■ What you will do ■
Locate the line that contains "The width and height of the screenshot is (839, 630)." in the entries below, then repeat it and every following line through the line that contains "Select the (H:) volume row in list", exactly, and no others.

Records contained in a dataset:

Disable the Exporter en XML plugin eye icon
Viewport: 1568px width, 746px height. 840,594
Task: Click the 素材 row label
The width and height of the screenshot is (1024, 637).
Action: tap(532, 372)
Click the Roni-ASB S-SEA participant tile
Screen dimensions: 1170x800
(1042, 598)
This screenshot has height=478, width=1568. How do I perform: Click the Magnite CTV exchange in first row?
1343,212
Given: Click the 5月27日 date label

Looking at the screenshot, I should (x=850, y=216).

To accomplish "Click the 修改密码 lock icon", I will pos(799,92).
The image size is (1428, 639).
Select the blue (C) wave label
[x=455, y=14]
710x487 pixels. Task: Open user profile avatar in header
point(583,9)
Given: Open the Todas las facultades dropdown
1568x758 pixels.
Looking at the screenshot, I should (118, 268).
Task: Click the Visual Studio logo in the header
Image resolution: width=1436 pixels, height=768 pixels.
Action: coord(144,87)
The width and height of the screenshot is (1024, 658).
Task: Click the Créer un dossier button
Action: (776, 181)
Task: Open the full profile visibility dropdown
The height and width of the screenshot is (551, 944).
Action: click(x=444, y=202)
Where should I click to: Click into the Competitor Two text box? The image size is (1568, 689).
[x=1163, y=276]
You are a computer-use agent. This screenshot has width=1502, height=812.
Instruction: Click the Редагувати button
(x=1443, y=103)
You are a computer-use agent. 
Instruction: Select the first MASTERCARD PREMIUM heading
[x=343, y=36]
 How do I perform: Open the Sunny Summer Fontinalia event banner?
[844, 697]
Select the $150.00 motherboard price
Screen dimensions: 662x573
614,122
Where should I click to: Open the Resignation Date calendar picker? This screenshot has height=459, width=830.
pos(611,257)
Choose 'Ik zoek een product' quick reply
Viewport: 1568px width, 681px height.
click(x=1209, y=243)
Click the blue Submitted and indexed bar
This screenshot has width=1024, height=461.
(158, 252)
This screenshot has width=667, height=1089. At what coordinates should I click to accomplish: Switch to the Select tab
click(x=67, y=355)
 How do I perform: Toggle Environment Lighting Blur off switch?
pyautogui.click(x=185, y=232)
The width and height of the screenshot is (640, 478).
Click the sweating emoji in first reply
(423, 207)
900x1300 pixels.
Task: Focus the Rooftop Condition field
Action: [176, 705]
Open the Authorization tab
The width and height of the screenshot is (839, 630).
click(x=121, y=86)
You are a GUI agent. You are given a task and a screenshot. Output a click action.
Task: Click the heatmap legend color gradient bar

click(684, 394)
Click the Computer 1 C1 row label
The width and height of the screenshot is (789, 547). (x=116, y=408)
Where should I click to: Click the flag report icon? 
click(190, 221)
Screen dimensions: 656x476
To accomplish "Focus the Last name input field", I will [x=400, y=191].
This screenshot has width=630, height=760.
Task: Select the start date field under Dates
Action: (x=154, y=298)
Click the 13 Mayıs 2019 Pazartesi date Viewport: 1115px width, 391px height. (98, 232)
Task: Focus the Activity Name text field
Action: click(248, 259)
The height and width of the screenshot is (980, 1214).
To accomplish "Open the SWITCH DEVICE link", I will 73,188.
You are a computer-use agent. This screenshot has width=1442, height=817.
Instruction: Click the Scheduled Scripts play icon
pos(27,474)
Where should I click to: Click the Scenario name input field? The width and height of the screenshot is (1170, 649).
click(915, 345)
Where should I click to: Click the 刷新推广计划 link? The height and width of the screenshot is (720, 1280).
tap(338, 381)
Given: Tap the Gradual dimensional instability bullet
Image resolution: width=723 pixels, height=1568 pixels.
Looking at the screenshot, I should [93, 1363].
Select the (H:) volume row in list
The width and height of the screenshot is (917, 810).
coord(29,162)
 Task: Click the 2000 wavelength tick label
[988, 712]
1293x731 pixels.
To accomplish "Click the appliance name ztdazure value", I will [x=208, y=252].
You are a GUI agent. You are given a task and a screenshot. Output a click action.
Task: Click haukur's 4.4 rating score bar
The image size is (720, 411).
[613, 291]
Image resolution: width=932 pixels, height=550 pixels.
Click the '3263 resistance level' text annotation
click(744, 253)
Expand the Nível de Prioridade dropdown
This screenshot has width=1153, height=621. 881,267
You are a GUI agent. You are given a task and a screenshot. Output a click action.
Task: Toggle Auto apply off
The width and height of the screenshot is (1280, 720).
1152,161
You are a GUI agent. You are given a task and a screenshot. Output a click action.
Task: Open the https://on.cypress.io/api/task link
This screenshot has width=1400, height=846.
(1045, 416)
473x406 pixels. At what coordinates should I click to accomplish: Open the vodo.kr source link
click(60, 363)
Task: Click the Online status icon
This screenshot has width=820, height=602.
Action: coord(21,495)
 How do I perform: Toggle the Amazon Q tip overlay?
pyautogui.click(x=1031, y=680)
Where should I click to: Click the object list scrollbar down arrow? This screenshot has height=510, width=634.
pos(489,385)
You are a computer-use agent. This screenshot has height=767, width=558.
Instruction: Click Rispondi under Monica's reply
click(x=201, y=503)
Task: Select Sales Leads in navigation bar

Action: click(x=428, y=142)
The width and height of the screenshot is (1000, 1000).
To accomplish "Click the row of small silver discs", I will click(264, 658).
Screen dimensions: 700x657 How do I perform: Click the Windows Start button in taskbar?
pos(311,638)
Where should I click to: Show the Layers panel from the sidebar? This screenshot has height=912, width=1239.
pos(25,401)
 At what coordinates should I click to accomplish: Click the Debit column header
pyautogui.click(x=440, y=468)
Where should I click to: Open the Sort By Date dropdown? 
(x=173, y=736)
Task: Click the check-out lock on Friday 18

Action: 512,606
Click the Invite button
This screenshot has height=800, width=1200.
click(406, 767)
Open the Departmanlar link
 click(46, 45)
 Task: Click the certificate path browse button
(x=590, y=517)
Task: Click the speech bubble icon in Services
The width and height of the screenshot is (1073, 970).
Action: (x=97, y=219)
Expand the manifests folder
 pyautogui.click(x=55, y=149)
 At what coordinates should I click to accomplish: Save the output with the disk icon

■ Response ■
The width and height of the screenshot is (839, 630).
click(x=121, y=86)
You are a GUI agent. You are given a task and a screenshot. Output a click action.
Task: Click the heatmap legend color gradient bar

click(684, 394)
Click the Computer 1 C1 row label
The width and height of the screenshot is (789, 547). (x=116, y=408)
Where should I click to: Click the flag report icon? 
click(190, 221)
Screen dimensions: 656x476
To accomplish "Focus the Last name input field", I will [x=400, y=191].
This screenshot has width=630, height=760.
Task: Select the start date field under Dates
Action: (x=154, y=298)
Click the 13 Mayıs 2019 Pazartesi date Viewport: 1115px width, 391px height. (98, 232)
Task: Focus the Activity Name text field
Action: click(248, 259)
The height and width of the screenshot is (980, 1214).
To accomplish "Open the SWITCH DEVICE link", I will 73,188.
You are a computer-use agent. This screenshot has width=1442, height=817.
Instruction: Click the Scheduled Scripts play icon
pos(27,474)
Where should I click to: Click the Scenario name input field? The width and height of the screenshot is (1170, 649).
click(915, 345)
Where should I click to: Click the 刷新推广计划 link? The height and width of the screenshot is (720, 1280).
tap(338, 381)
Given: Tap the Gradual dimensional instability bullet
Image resolution: width=723 pixels, height=1568 pixels.
Looking at the screenshot, I should [93, 1363].
Select the (H:) volume row in list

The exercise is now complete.